Instructions to follow: Determine how many lines of the data include the word "hamburger", and write only that number.

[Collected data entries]
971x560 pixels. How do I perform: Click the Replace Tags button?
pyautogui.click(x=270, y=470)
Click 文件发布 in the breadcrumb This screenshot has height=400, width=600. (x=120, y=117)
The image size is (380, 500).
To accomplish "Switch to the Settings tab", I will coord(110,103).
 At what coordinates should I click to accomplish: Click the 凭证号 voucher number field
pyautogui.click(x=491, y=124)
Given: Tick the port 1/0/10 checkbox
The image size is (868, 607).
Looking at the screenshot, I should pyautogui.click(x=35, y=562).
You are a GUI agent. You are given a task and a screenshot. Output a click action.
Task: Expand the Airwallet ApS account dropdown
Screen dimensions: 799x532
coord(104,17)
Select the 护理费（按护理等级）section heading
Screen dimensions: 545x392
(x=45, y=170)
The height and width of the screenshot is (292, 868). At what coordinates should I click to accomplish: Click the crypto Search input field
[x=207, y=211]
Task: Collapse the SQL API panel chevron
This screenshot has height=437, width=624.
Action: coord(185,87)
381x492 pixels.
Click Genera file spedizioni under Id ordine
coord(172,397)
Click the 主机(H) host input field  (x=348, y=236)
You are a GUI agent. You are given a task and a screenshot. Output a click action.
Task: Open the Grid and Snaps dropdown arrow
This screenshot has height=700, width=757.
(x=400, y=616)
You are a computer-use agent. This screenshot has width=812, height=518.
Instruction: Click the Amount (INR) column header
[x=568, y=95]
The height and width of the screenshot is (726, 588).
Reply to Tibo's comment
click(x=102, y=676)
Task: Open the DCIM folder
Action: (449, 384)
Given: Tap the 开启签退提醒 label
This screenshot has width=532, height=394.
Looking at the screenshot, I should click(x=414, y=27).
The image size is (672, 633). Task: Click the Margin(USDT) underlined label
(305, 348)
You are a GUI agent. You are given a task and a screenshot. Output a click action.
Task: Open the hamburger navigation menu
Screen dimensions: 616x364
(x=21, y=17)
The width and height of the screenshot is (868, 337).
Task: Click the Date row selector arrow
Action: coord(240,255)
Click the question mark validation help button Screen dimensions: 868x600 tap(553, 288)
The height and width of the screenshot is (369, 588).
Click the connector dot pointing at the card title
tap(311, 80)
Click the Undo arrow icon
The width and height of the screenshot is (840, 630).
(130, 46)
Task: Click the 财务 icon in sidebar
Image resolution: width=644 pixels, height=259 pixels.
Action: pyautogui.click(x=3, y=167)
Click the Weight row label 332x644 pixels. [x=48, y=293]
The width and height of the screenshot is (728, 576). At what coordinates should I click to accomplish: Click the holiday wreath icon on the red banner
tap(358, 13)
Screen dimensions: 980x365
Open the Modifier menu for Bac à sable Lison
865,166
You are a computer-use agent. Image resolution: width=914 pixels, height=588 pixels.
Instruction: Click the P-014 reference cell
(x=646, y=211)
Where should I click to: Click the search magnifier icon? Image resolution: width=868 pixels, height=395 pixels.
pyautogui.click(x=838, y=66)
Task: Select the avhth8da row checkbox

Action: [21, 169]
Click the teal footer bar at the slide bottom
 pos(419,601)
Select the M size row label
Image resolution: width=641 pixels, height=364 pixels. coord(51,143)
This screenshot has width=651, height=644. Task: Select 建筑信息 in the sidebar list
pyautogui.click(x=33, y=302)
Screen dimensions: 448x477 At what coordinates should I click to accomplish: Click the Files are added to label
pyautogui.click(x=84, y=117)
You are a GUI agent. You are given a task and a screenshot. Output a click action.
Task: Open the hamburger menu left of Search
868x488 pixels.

Result of the exercise: 2